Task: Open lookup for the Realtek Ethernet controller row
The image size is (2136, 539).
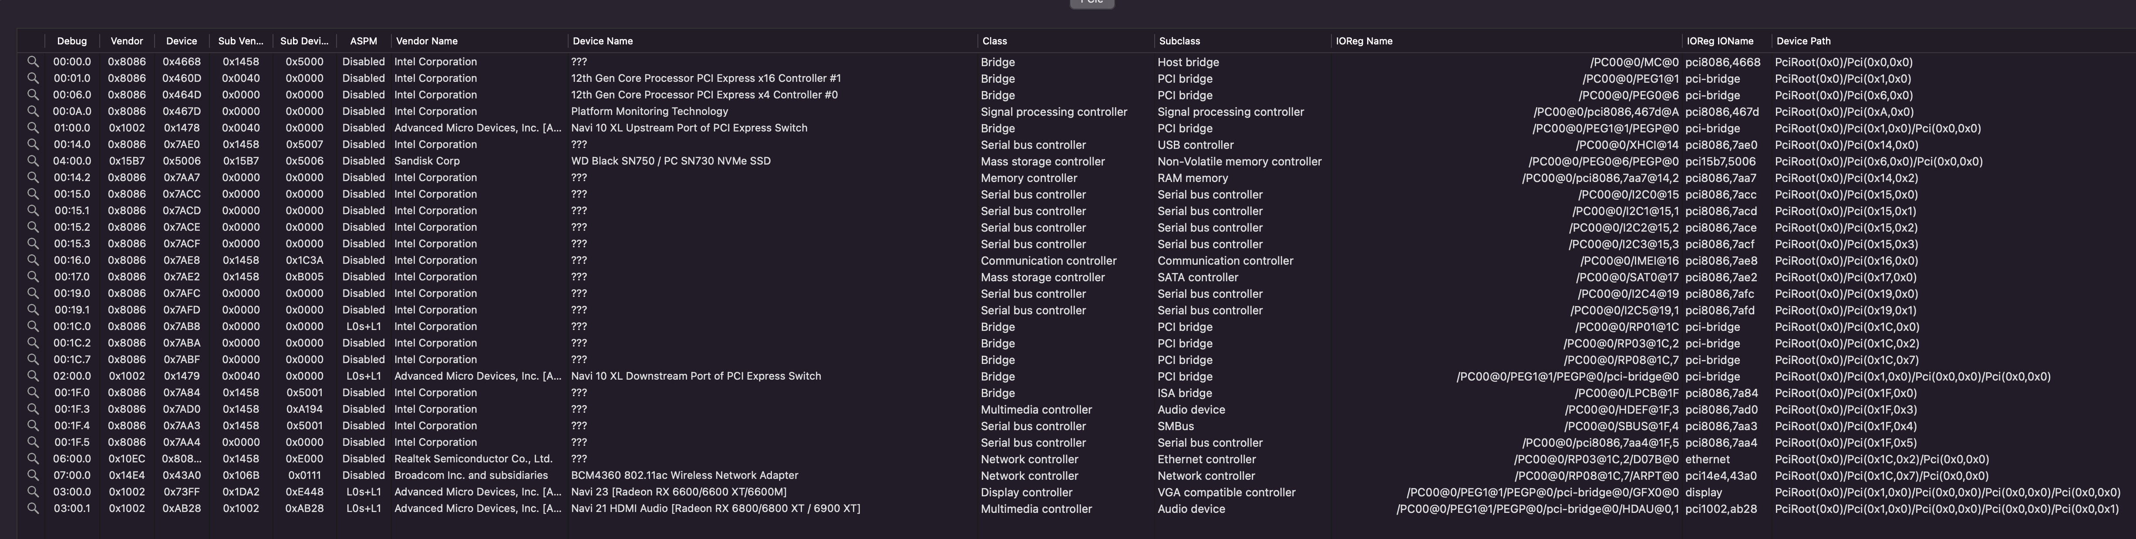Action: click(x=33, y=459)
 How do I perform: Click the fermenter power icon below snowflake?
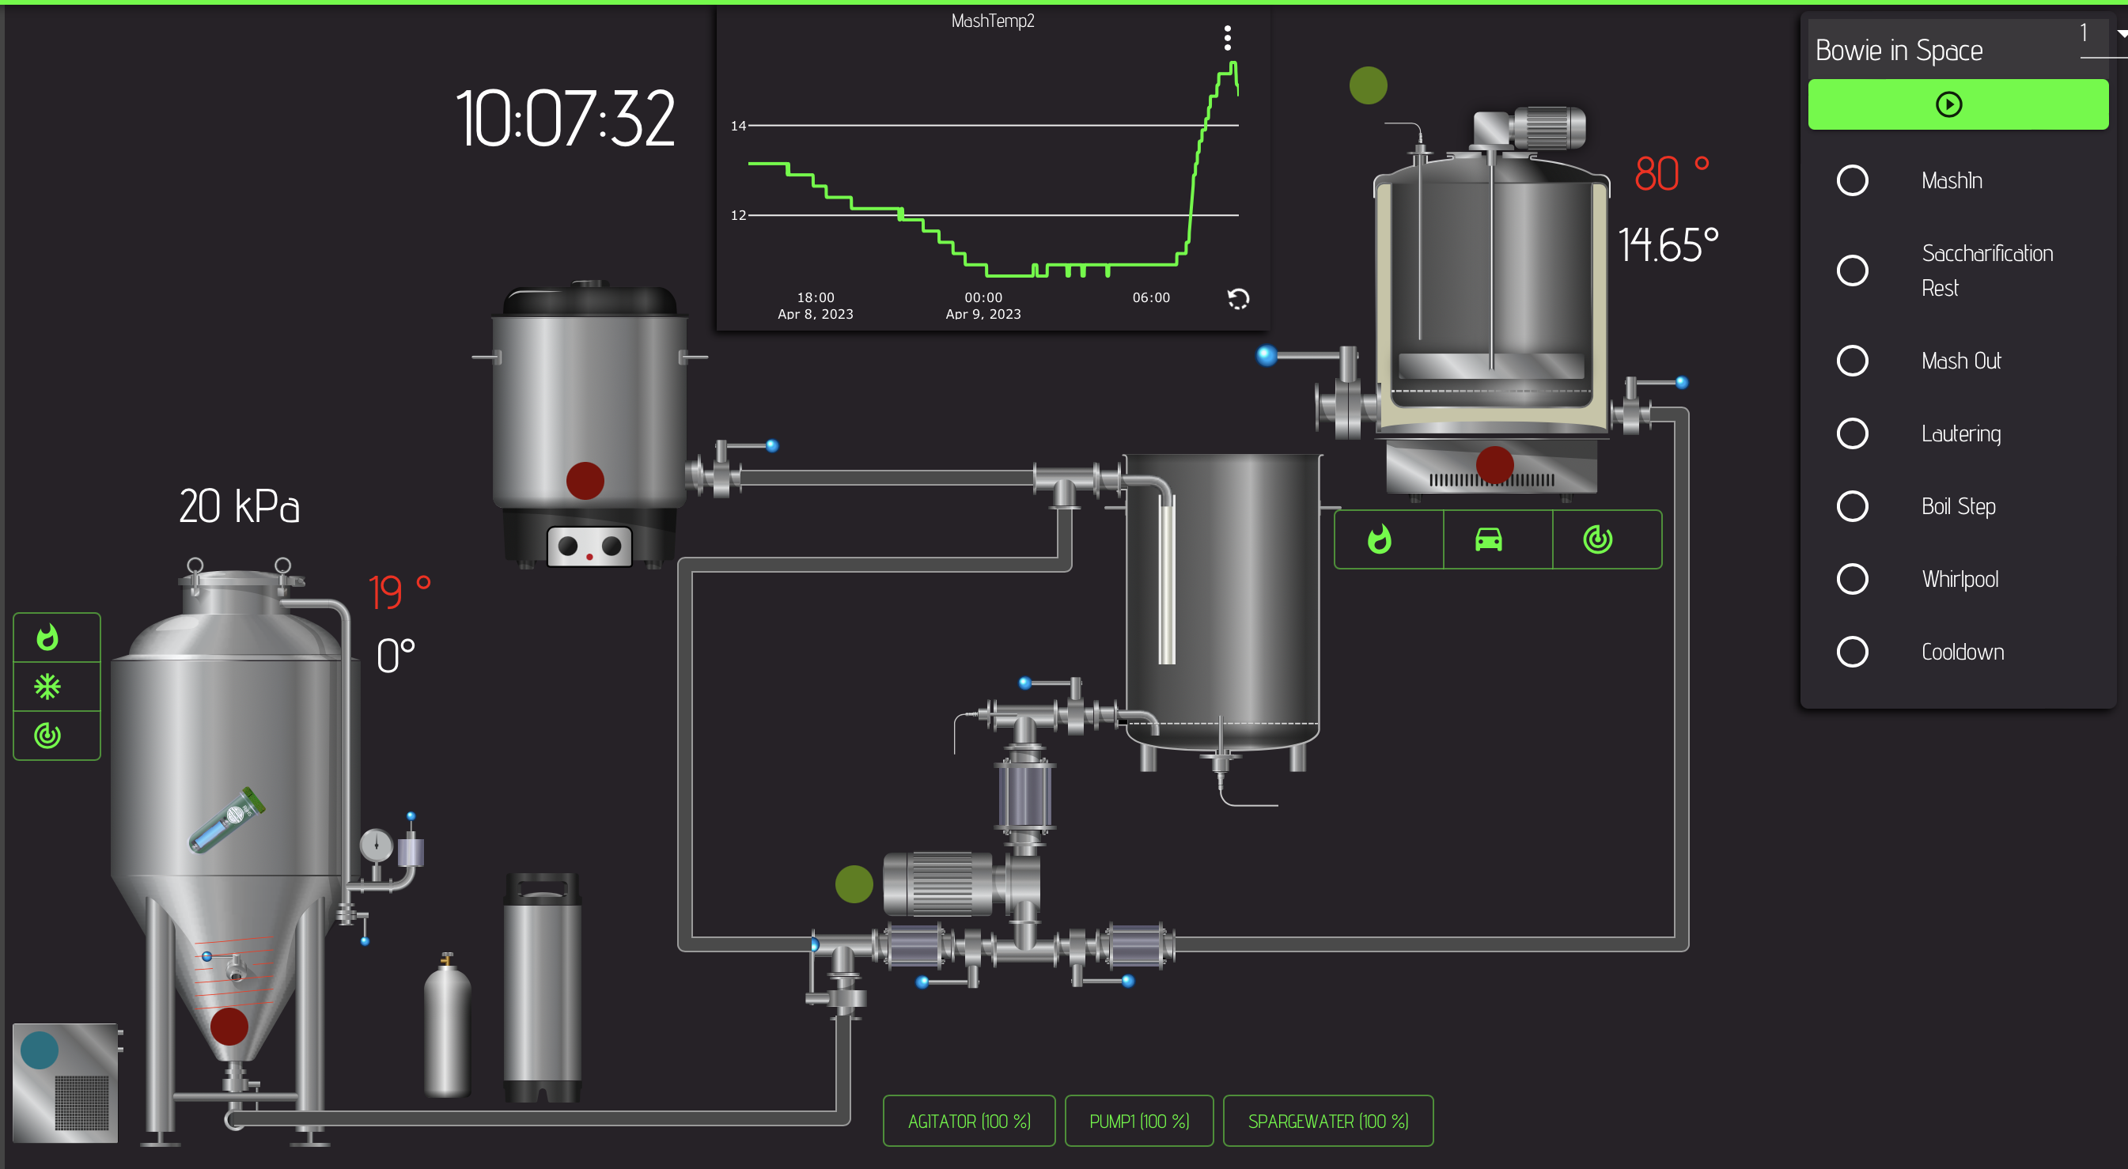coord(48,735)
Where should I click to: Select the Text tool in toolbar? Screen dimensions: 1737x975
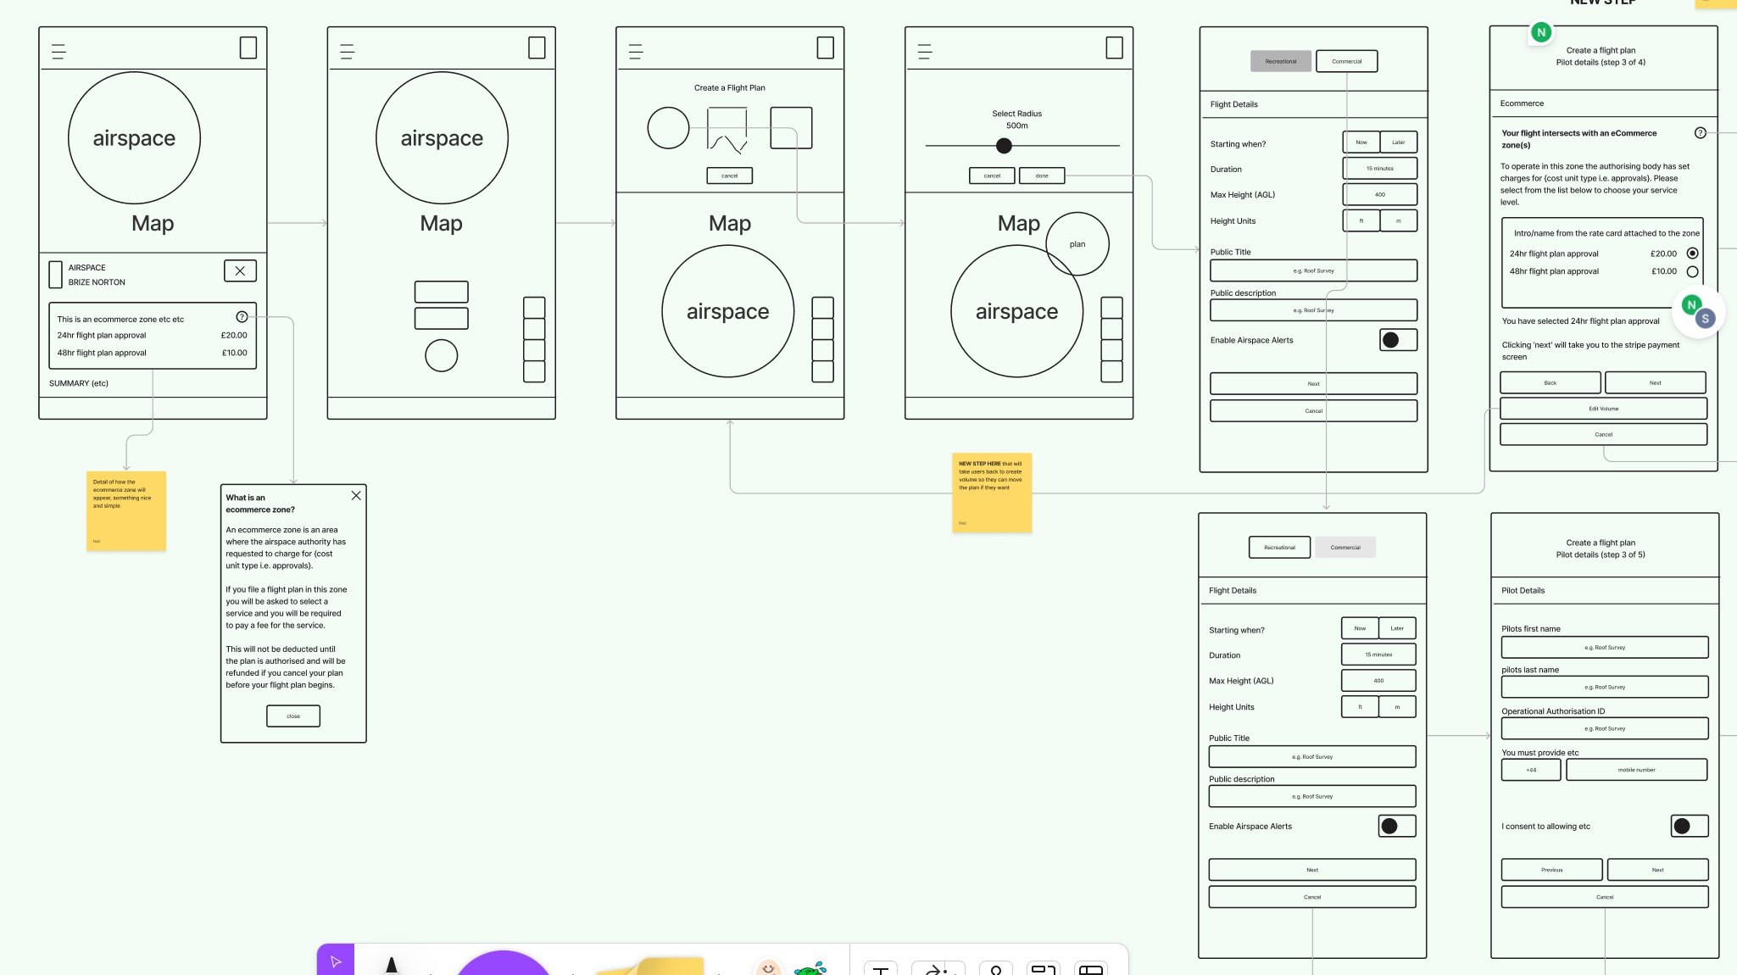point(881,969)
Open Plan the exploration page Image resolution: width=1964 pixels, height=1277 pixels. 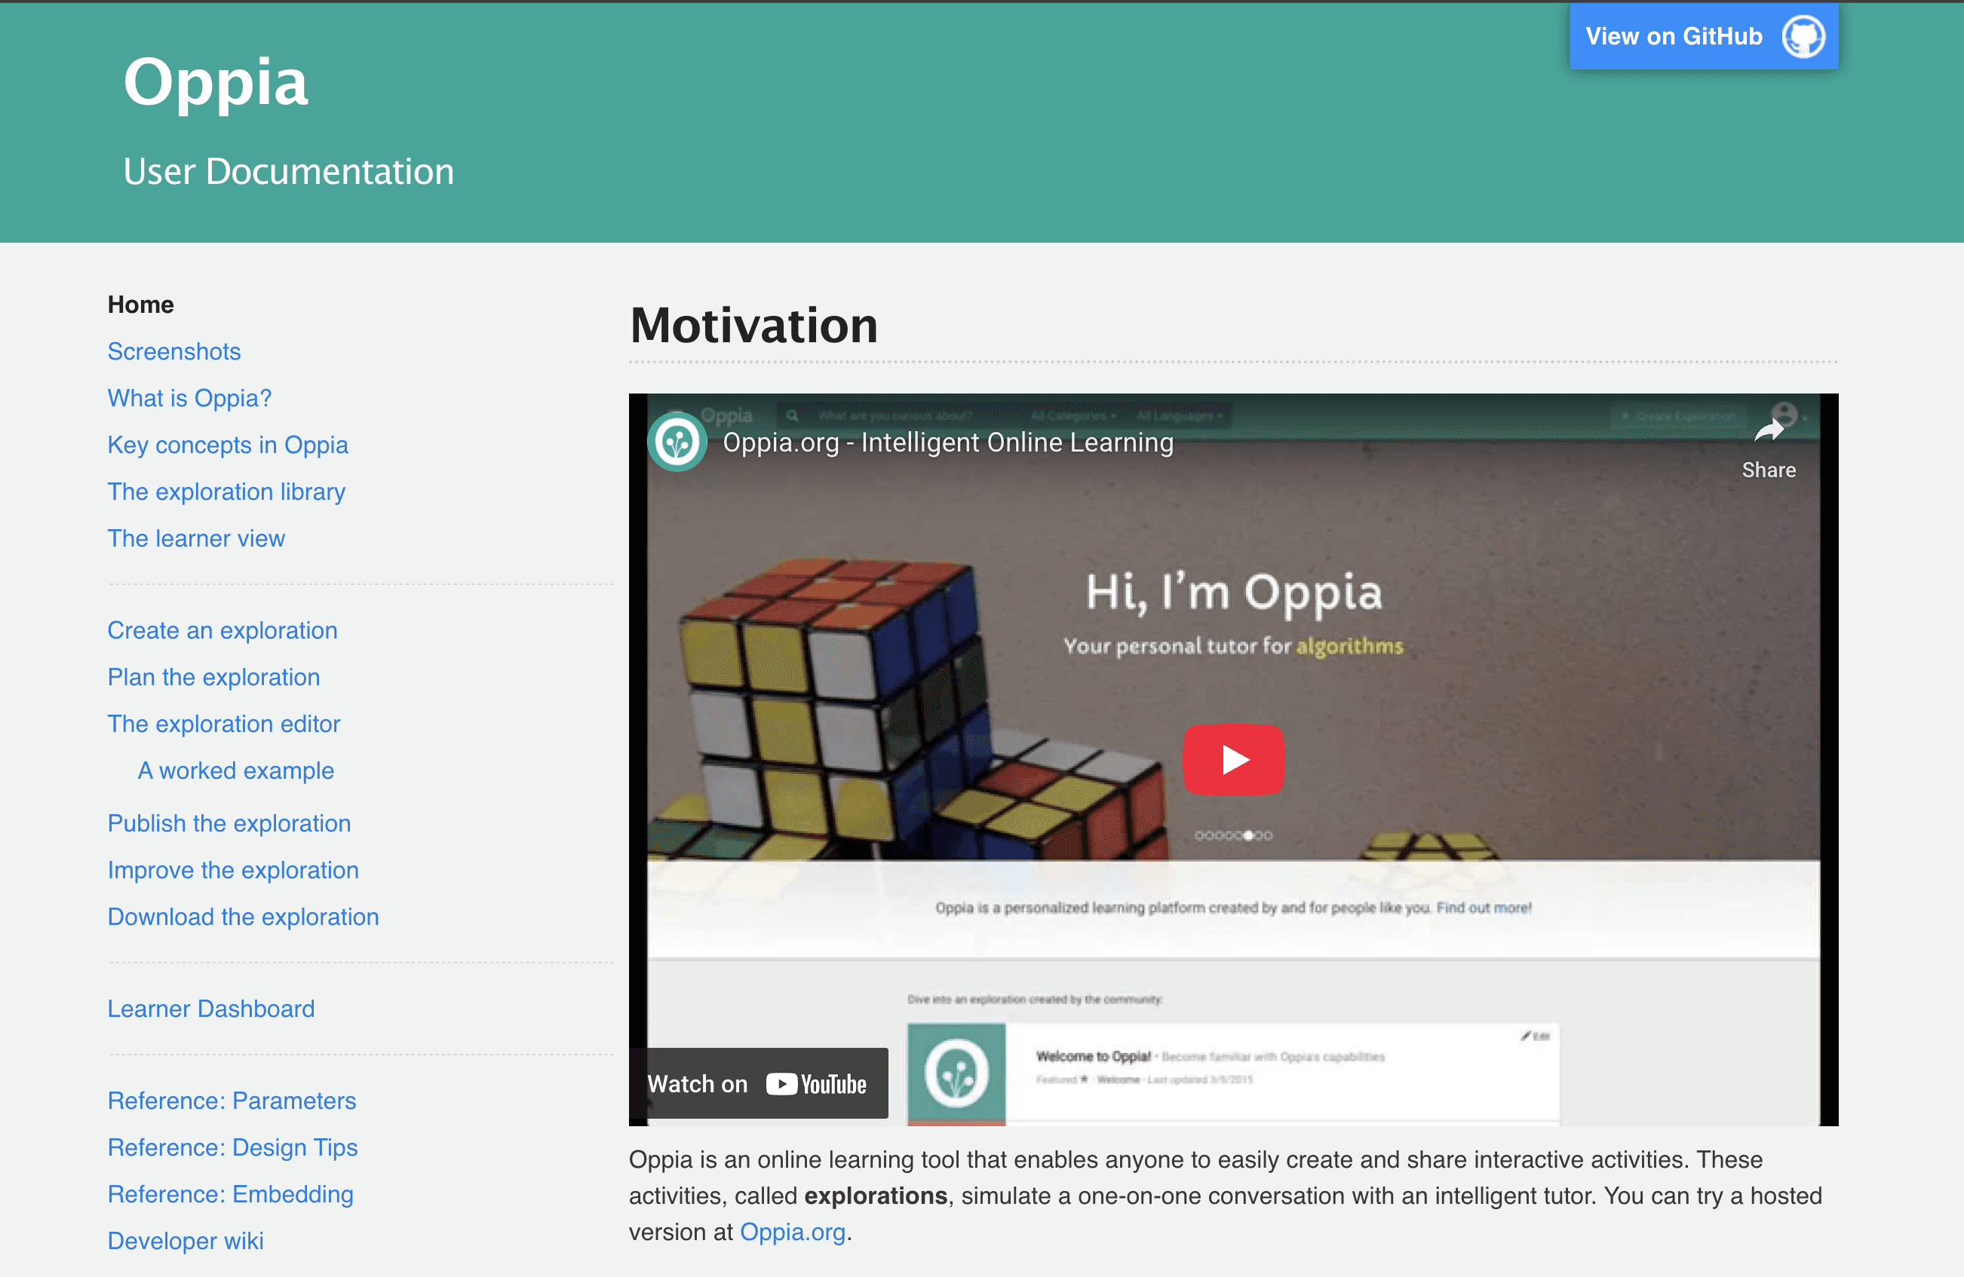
____
§ Problem statement: Without changing a word, retype every entry above, but drop its pictures.

§ Response to this exercise:
Task: Open lookup for the Realtek Ethernet controller row
The image size is (2136, 539).
Action: click(x=33, y=459)
 How do I perform: Click the fermenter power icon below snowflake?
coord(48,735)
Where should I click to: Select the Text tool in toolbar? Screen dimensions: 1737x975
point(881,969)
Open Plan the exploration page Image resolution: width=1964 pixels, height=1277 pixels. 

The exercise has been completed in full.